**Problem statement:**
Put the lines of the items into a JSON list of strings, one string per line and no blank lines, starting at the line containing "Viewport: 865px width, 460px" and ending at the last line of the items. Leave the pictures out.

**Data for the task:**
::::::::::
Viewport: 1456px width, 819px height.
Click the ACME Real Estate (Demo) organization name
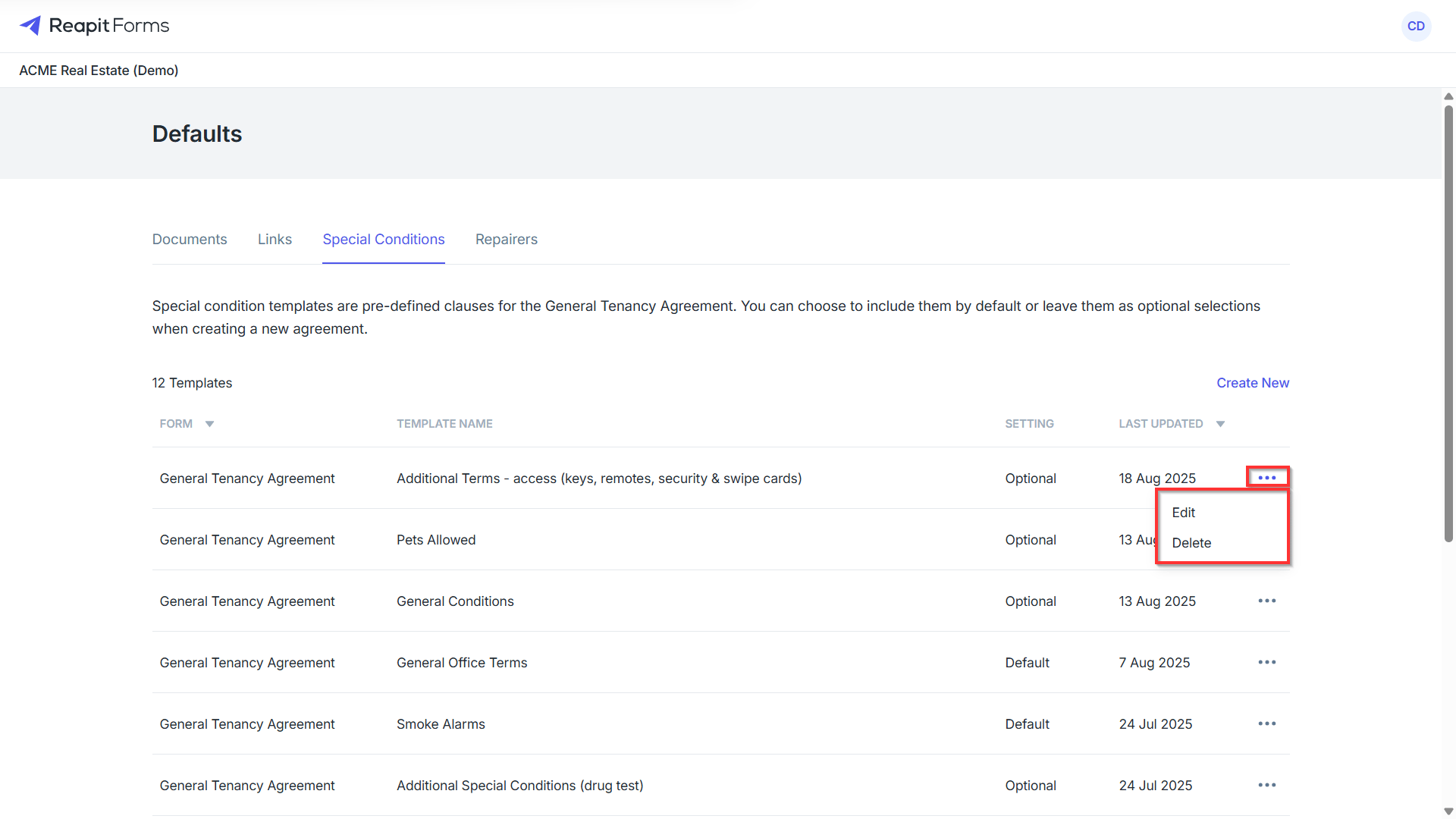click(x=99, y=71)
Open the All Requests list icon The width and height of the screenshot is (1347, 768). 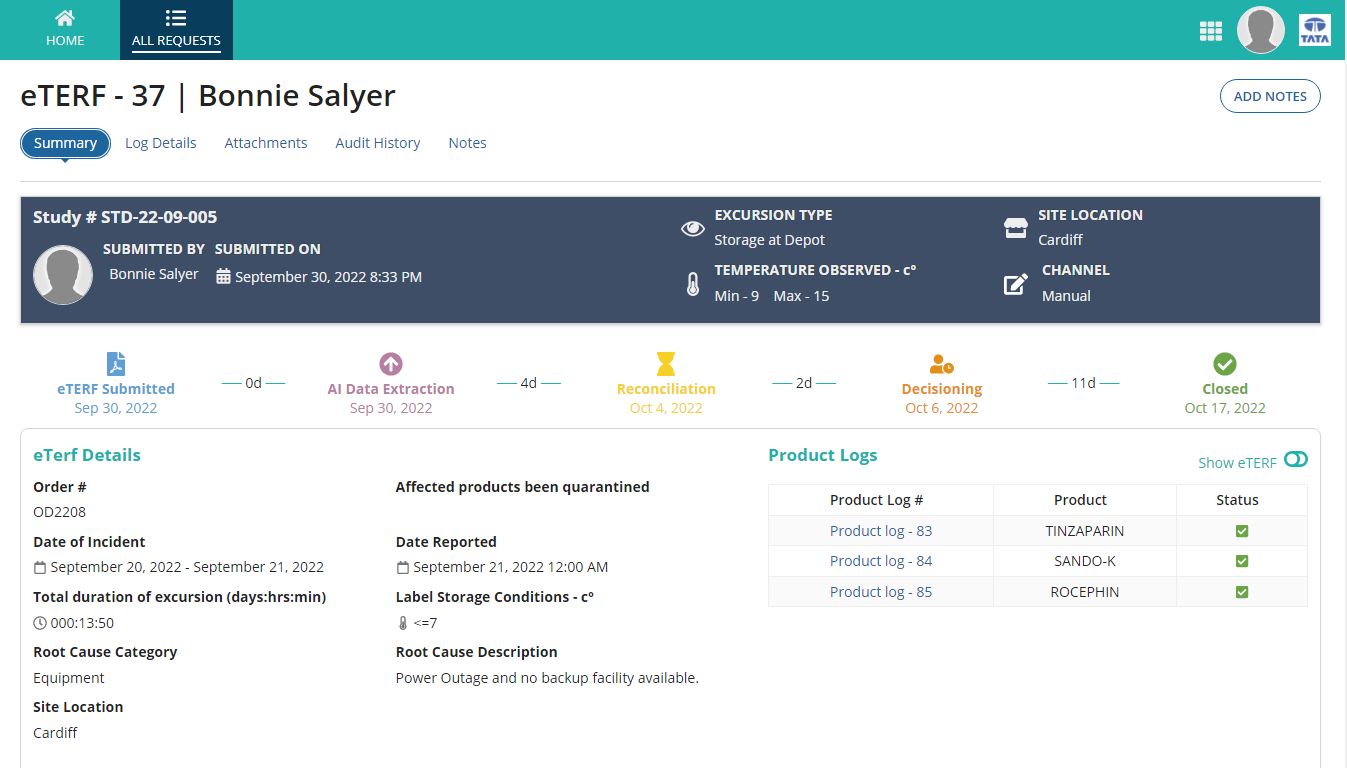pyautogui.click(x=176, y=19)
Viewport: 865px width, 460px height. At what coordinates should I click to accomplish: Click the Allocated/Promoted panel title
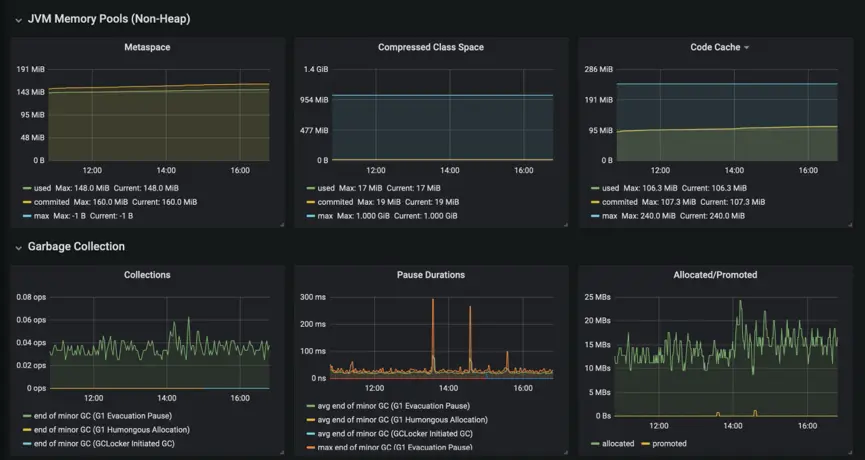coord(715,275)
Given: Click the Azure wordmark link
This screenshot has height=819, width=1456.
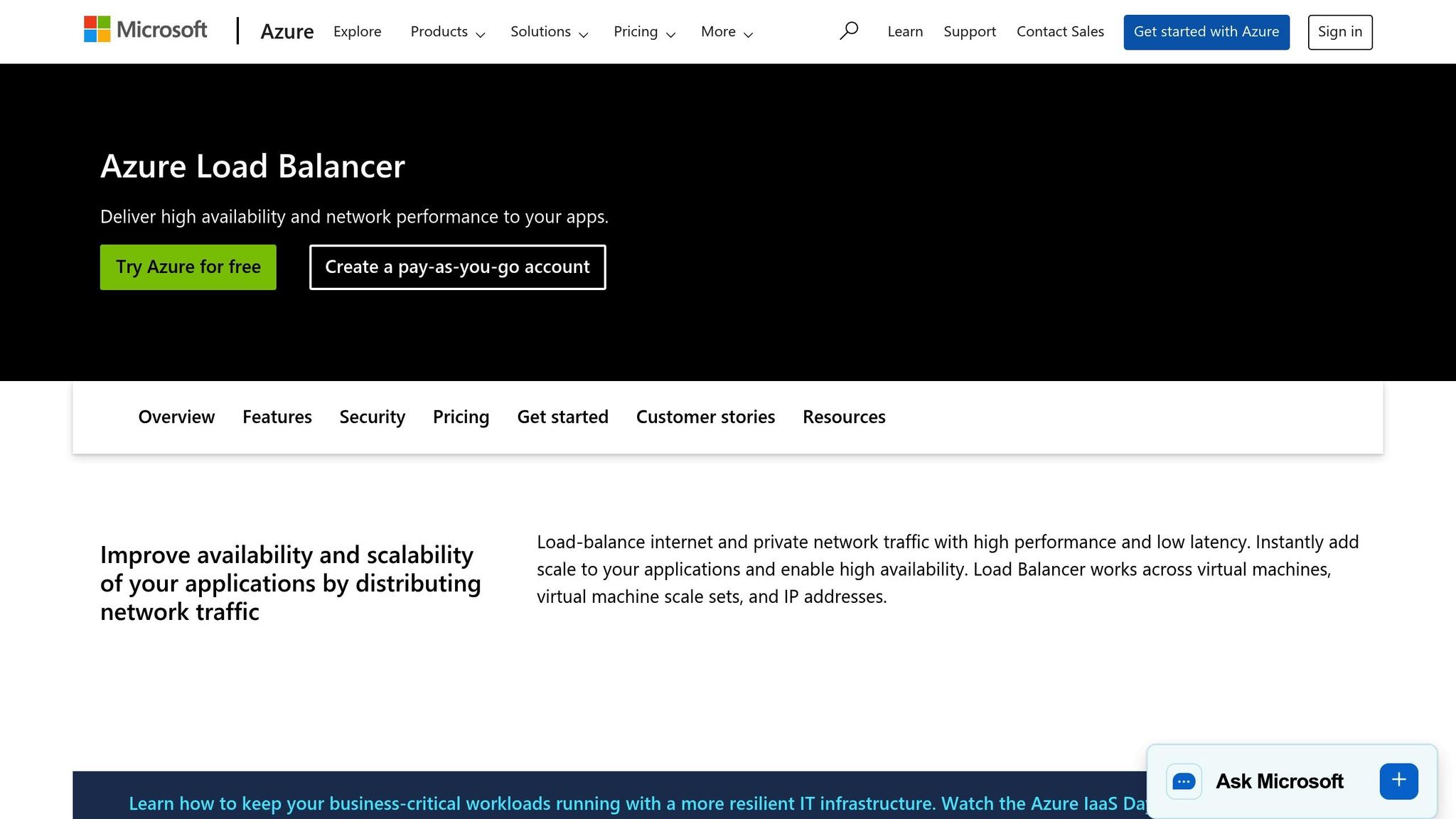Looking at the screenshot, I should 287,31.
::::::::::
**Written answer:**
[
  "Viewport: 865px width, 460px height. At what coordinates should I click to accomplish: Click the Allocated/Promoted panel title",
  "coord(715,275)",
  "Given: Click the Azure wordmark link",
  "This screenshot has height=819, width=1456.",
  "Looking at the screenshot, I should 287,31."
]